> To do:
a - Condense the paragraph beginning "In omnimodal representation learning with MLLMs" from the scaling-law excerpt below, keeping its main facts.
b - Write what comes next in the scaling-law excerpt below, starting after its final sentence.

> Document section:
>>
GRSL unifies these findings: for any generative system, representation richness (whether hidden activations, compressed weights, or discrete vocabularies) must be scaled in tandem with generation mechanisms for predictable performance improvement.

6. Interplay with Redundancy, Universality, and Multimodal Alignment

The mathematical origins of scaling exponents are formally explained as redundancy laws (Bi et al., 25 Sep 2025). In kernel regression, excess risk scales as:

$\alpha = \frac{2s}{2s + 1/\beta}$

with $\beta$ describing the polynomial tail of the representation spectrum (redundancy) and $s$ the target smoothness. A steeper spectrum (lower redundancy) accelerates performance scaling. The invariance of scaling law exponents under bounded representations and transformations demonstrates universality across domains and architectures, including multi-modal mixtures and Transformers.

In omnimodal representation learning with MLLMs (Xiao et al., 13 Oct 2025), GRSL is explicitly characterized: the generative quality (e.g., decoder alignment, mutual information between modalities) provides an upper bound on post-contrastive representation performance, supported by a formal PAC–Bayesian analysis linking lowered generative loss to improved downstream risk. Empirical studies confirm that enhanced generative pretraining improves representation power after lightweight contrastive refinement.
<<
> Material provided:
>>
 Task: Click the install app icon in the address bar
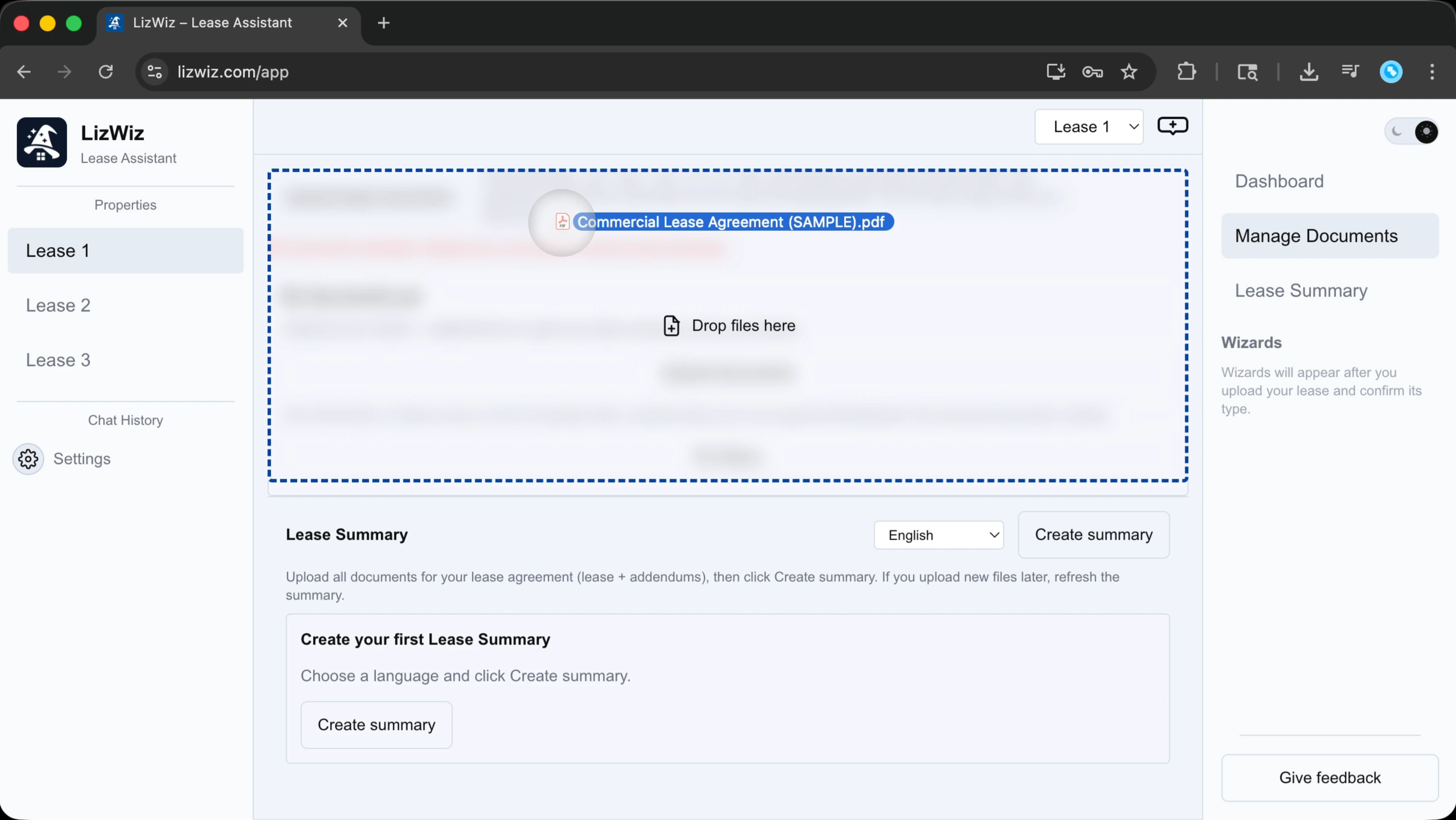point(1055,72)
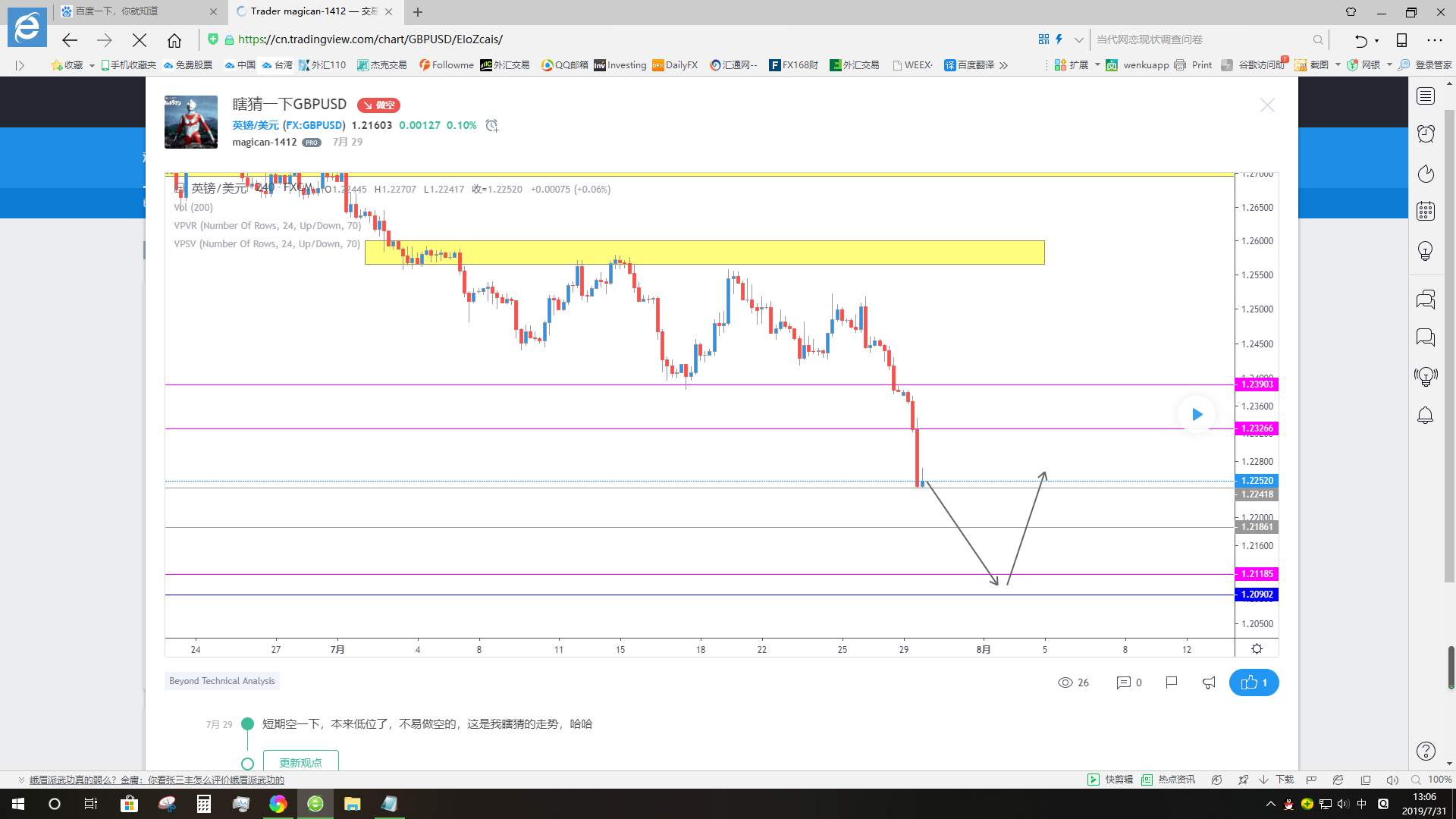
<<
>>
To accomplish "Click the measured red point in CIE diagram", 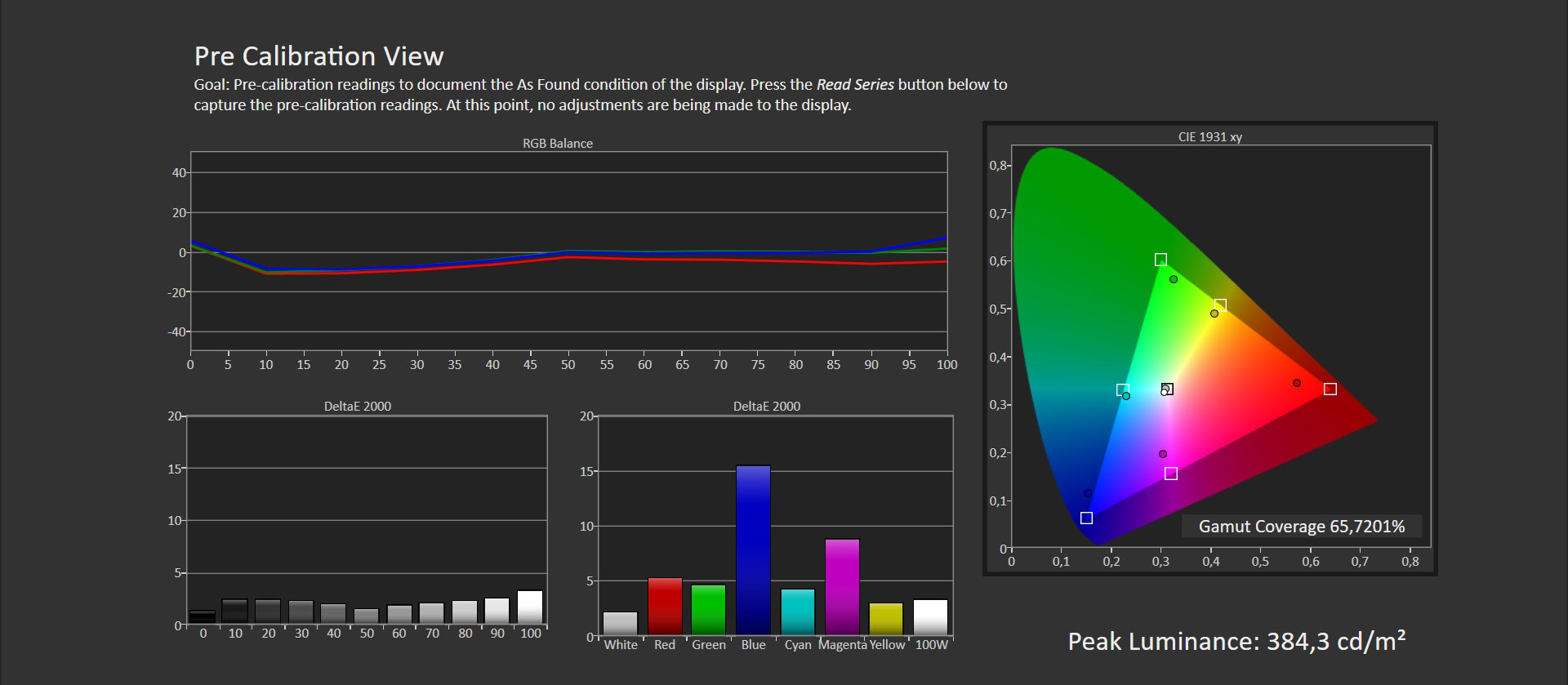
<<
> Answers below:
a - Xiao et al. (13 Oct 2025) explicitly characterize GRSL for omnimodal representation learning with MLLMs. They find that generative quality, such as decoder alignment and mutual information between modalities, upper-bounds representation performance after contrastive training. A formal PAC–Bayesian analysis ties lower generative loss to lower downstream risk. Empirical studies confirm that stronger generative pretraining improves representation power after light contrastive refinement.

b -
GRSL is thus both a theoretical and empirical principle: improvements in generative capacity directly bound, and often drive, advances in the system’s ability to generate expressive, discriminative, or transferable representations, with scaling laws providing the predictive bridge.

7. Implications and Outlook

GRSL offers a predictive and composable framework for building resource-optimal models in diverse domains—network science, generative modeling, recommendation, motion synthesis, quantum-probabilistic ML, and multimodal representation learning. By embodying scaling behaviors in rigorous empirical and mathematical relationships, GRSL guides the allocation of compute, data, model capacity, and representation structure for maximal gains in system activity, accuracy, and transferability.

Future work proceeds along refining scaling exponents, exploring joint generation-representation scaling in increasingly multimodal and agentic AI systems, and developing algorithms that adaptively tune representational scaling with generative advances. GRSL stands as a central theme for understanding and engineering complex, scalable learning systems.